■ TASK DIRECTIONS: Every entry must appear in the answer exactly as written.

■ DATA IN THIS EXERCISE:
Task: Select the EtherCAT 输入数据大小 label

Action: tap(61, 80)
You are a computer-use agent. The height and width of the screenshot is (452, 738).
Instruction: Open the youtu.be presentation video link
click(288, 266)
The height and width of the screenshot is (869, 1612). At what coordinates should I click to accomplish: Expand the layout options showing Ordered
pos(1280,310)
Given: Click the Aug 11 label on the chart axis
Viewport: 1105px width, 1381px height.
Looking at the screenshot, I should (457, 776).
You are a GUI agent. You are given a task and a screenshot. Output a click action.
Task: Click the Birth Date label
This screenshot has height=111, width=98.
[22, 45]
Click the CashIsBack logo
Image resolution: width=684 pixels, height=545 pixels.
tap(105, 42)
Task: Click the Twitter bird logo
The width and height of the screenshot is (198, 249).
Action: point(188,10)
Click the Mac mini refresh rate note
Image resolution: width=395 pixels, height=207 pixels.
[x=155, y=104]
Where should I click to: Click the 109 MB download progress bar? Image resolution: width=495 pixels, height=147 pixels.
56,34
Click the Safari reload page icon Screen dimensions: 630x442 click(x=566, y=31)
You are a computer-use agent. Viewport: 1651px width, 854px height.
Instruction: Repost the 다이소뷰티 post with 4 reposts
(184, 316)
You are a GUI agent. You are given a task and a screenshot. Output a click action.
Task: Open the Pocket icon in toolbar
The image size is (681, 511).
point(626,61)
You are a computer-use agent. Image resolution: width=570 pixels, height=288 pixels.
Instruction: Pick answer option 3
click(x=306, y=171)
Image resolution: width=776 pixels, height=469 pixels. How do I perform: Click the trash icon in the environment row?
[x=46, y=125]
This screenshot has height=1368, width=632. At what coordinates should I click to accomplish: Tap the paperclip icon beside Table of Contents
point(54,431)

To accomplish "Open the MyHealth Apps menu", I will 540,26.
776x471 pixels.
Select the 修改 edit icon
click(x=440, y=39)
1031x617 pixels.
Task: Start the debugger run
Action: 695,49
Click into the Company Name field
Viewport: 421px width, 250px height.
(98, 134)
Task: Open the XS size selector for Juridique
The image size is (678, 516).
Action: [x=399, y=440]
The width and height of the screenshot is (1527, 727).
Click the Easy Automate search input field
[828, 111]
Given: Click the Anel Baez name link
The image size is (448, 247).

■ FINAL ANSWER:
Task: Select the EtherCAT 输入数据大小 label

Action: tap(61, 80)
You are a computer-use agent. The height and width of the screenshot is (452, 738).
Instruction: Open the youtu.be presentation video link
click(288, 266)
The height and width of the screenshot is (869, 1612). At what coordinates should I click to accomplish: Expand the layout options showing Ordered
pos(1280,310)
Given: Click the Aug 11 label on the chart axis
Viewport: 1105px width, 1381px height.
Looking at the screenshot, I should (457, 776).
You are a GUI agent. You are given a task and a screenshot. Output a click action.
Task: Click the Birth Date label
This screenshot has height=111, width=98.
[22, 45]
Click the CashIsBack logo
Image resolution: width=684 pixels, height=545 pixels.
tap(105, 42)
Task: Click the Twitter bird logo
The width and height of the screenshot is (198, 249).
Action: point(188,10)
Click the Mac mini refresh rate note
Image resolution: width=395 pixels, height=207 pixels.
[x=155, y=104]
Where should I click to: Click the 109 MB download progress bar? Image resolution: width=495 pixels, height=147 pixels.
56,34
Click the Safari reload page icon Screen dimensions: 630x442 click(x=566, y=31)
You are a computer-use agent. Viewport: 1651px width, 854px height.
Instruction: Repost the 다이소뷰티 post with 4 reposts
(184, 316)
You are a GUI agent. You are given a task and a screenshot. Output a click action.
Task: Open the Pocket icon in toolbar
The image size is (681, 511).
point(626,61)
You are a computer-use agent. Image resolution: width=570 pixels, height=288 pixels.
Instruction: Pick answer option 3
click(x=306, y=171)
Image resolution: width=776 pixels, height=469 pixels. How do I perform: Click the trash icon in the environment row?
[x=46, y=125]
This screenshot has height=1368, width=632. At what coordinates should I click to accomplish: Tap the paperclip icon beside Table of Contents
point(54,431)

To accomplish "Open the MyHealth Apps menu", I will 540,26.
776x471 pixels.
Select the 修改 edit icon
click(x=440, y=39)
1031x617 pixels.
Task: Start the debugger run
Action: 695,49
Click into the Company Name field
Viewport: 421px width, 250px height.
(98, 134)
Task: Open the XS size selector for Juridique
The image size is (678, 516).
Action: [x=399, y=440]
The width and height of the screenshot is (1527, 727).
Click the Easy Automate search input field
[828, 111]
Given: Click the Anel Baez name link
The image size is (448, 247).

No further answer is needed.